Starting with the line that contains "Share trading free tips (39, 2118)" and stopping after the line that contains "Mentha oil live rates (277, 1599)", return each line below exactly as written, with no others.

============

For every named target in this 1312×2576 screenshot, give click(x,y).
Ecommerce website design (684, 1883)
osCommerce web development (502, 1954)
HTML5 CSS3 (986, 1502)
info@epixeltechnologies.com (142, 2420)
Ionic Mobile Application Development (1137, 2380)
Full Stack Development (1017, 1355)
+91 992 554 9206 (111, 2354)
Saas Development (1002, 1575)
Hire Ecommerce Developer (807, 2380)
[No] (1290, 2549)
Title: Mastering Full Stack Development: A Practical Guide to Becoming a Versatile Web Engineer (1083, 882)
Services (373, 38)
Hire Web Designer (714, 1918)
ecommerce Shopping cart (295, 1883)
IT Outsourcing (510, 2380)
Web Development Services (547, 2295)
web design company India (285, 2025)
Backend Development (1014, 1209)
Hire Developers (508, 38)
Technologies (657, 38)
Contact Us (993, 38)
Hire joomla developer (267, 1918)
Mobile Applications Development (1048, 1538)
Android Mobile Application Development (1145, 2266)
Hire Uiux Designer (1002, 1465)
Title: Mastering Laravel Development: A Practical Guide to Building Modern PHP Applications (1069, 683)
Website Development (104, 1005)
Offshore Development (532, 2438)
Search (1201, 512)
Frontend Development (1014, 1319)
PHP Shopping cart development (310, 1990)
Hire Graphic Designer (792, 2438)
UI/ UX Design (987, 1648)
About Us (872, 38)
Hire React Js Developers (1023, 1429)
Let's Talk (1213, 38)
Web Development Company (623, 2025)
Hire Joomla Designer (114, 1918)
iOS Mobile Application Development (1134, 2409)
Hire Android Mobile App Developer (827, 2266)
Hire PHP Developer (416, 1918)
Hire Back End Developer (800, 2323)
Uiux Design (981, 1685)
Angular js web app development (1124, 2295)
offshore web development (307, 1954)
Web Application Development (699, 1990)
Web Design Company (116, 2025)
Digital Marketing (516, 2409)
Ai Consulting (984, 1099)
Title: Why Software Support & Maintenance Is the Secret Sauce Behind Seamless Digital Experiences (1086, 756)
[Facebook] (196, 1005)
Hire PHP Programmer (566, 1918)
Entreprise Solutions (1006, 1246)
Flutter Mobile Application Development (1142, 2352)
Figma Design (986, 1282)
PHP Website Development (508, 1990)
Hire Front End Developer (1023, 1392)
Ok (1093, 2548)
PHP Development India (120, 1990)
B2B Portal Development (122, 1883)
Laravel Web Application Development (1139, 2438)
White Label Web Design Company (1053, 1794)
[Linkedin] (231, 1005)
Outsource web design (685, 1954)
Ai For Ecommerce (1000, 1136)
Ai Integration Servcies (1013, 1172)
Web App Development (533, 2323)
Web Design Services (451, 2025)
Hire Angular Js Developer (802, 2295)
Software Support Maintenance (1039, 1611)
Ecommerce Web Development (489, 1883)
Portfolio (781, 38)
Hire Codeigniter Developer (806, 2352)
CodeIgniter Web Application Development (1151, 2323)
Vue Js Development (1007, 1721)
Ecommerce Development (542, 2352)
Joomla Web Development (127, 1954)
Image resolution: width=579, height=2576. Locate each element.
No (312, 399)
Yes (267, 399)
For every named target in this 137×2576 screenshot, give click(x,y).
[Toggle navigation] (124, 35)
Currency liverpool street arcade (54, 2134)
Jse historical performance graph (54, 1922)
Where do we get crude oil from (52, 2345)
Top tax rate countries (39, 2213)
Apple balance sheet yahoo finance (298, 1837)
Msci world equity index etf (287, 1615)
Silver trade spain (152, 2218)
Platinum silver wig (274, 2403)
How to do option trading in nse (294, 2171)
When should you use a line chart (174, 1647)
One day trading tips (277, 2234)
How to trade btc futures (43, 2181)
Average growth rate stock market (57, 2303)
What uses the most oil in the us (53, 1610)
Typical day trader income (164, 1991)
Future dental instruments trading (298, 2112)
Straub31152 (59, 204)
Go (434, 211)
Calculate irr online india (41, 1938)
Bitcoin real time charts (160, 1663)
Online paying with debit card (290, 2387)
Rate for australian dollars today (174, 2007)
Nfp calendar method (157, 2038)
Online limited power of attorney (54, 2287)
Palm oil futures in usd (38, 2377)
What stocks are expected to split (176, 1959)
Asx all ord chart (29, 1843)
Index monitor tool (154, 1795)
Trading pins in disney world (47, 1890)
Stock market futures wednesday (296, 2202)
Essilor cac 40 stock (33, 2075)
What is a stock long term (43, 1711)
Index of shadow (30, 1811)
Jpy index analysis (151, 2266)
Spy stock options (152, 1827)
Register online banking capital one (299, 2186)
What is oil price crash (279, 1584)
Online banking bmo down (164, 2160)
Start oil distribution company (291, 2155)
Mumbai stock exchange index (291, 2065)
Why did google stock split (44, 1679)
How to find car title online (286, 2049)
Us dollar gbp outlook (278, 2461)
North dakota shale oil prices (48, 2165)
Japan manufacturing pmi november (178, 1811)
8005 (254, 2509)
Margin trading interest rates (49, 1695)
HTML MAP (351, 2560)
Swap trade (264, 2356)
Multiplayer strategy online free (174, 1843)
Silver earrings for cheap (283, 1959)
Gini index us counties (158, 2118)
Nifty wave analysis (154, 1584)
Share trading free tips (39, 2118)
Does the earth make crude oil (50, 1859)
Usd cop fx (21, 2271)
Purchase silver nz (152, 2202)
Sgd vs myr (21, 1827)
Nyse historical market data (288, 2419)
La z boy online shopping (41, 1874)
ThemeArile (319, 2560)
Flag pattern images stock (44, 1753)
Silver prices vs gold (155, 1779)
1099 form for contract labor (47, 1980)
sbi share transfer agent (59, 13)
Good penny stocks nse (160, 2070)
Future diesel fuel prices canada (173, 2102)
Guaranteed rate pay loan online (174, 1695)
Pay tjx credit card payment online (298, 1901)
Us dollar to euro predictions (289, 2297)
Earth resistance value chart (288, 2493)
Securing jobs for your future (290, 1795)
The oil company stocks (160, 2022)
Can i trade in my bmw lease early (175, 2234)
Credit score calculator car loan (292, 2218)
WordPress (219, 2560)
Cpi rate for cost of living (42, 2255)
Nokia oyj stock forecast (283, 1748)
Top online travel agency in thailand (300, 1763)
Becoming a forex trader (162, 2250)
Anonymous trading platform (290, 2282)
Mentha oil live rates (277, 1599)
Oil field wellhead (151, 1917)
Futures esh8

============

▶ **TASK RESULT**:
Share trading free tips (39, 2118)
Does the earth make crude oil (50, 1859)
Usd cop fx (21, 2271)
Purchase silver nz (152, 2202)
Sgd vs myr (21, 1827)
Nyse historical market data (288, 2419)
La z boy online shopping (41, 1874)
ThemeArile (319, 2560)
Flag pattern images stock (44, 1753)
Silver prices vs gold (155, 1779)
1099 form for contract labor (47, 1980)
sbi share transfer agent (59, 13)
Good penny stocks nse (160, 2070)
Future diesel fuel prices canada (173, 2102)
Guaranteed rate pay loan online (174, 1695)
Pay tjx credit card payment online (298, 1901)
Us dollar to euro predictions (289, 2297)
Earth resistance value chart (288, 2493)
Securing jobs for your future (290, 1795)
The oil company stocks (160, 2022)
Can i trade in my bmw lease early (175, 2234)
Credit score calculator car loan (292, 2218)
WordPress (219, 2560)
Cpi rate for cost of living (42, 2255)
Nokia oyj stock forecast (283, 1748)
Top online travel agency in thailand (300, 1763)
Becoming a forex trader (162, 2250)
Anonymous trading platform (290, 2282)
Mentha oil live rates (277, 1599)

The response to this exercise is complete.